The documentary's title translates as "to be and to have", the two auxiliary verbs in the French language. It is about a primary school in the commune of Saint-Étienne-sur-Usson, Puy-de-Dôme, France, the population of which is just over 200. The school has one small class of mixed ages (from four to twelve years), with a dedicated teacher, Mr Lopez, who shows patience and respect for the children as we follow their story through a single school year.
The film won several awards, including the 2003 Sacramento French Film Festival Audience Prize.
On Rotten Tomatoes, the film holds an approval rating of 97%, based on 59 reviews, with an average rating of 8.1/10. The site's critical consensus reads, "A small, sensitive, and moving portrait of a teacher and his students." On Metacritic the film has a score of 87 out of 100, based on 26 critics, indicating "universal acclaim".
Following the film's popularity in cinemas, Lopez, the principal personality in the documentary, made an unsuccessful attempt to sue the documentary's makers for a share of the €2 million profit. One of his main claims was that the film-makers had exploited his image without authorisation. French film unions warned that if Lopez had been successful it would have spelt "the death of the documentary, undermining the crucial principle that subjects should not be paid to participate".
Speaking after the court case, Lopez said that he, the children and their families had been misled by the film's production company about the purpose and intended audience of the film:
"We were misled. The production company told me and the children's families that they were making a small documentary about the phenomenon of the one-teacher village school and that the film would be used primarily for educational purposes. They said it would have a restricted screening, and never discussed marketing the film to make it such a commercial venture....We had no idea that it would be in cinemas all over the country, released on DVD or distributed abroad.
The court ruled that Lopez's attendance at the Cannes film festival, which he attended with some of the students,and his repeated public expressions of satisfaction at its success, constituted his tacit acceptance of the use of his image.
The French media had been critical of Lopez, with one newspaper carrying the headline: "To be and to have: the teacher would rather have." However Lopez said money was never his motivation: "I'm simply trying to make the film company recognise my rights." Lopez was supported in his action by the families of most of his former pupils, some of whom stated that they themselves would also sue the film company.

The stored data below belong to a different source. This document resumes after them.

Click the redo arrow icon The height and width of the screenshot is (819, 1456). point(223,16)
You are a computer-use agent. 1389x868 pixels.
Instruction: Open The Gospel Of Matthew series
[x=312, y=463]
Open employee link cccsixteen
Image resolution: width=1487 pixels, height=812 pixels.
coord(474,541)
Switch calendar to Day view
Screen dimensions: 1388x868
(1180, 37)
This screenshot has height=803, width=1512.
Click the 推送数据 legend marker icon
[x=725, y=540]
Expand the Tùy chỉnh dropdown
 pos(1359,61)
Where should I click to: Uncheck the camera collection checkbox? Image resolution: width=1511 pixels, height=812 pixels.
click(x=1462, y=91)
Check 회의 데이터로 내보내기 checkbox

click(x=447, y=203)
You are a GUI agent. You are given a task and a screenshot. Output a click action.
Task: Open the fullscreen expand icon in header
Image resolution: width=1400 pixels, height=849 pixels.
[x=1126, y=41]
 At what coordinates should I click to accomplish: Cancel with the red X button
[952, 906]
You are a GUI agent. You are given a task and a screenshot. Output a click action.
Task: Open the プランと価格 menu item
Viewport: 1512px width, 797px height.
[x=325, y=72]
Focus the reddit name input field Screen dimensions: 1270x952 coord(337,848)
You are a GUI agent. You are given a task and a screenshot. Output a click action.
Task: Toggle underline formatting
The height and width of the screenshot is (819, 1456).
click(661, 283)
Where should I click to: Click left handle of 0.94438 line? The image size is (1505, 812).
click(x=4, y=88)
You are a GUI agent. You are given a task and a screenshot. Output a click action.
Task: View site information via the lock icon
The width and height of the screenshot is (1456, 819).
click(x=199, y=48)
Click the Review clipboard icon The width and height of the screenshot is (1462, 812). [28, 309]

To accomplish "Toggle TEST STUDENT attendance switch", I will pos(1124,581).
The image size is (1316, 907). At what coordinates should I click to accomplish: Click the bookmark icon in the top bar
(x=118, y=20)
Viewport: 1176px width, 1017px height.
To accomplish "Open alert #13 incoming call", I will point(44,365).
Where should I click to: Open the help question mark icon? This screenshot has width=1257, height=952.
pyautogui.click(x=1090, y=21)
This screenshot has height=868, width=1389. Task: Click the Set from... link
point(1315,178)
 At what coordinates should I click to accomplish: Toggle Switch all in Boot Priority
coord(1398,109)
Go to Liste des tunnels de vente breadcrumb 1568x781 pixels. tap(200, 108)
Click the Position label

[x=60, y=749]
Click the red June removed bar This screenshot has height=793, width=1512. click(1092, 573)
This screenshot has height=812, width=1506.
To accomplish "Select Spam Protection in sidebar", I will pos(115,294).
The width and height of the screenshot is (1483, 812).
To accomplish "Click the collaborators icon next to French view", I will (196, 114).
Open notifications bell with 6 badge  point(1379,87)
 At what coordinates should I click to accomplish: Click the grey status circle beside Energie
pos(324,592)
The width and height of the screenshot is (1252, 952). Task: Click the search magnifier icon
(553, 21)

Lopez said the unexpected attention the film had brought the young students had traumatised some of them:
"One child, who had been very stable and happy until the film's release, was so distressed by his unexpected fame, that he started wetting the bed, and became afraid of the dark...Other children have been teased at their new secondary schools because of their involvement. All have been subjected to a great deal of stress as a direct consequence of the film."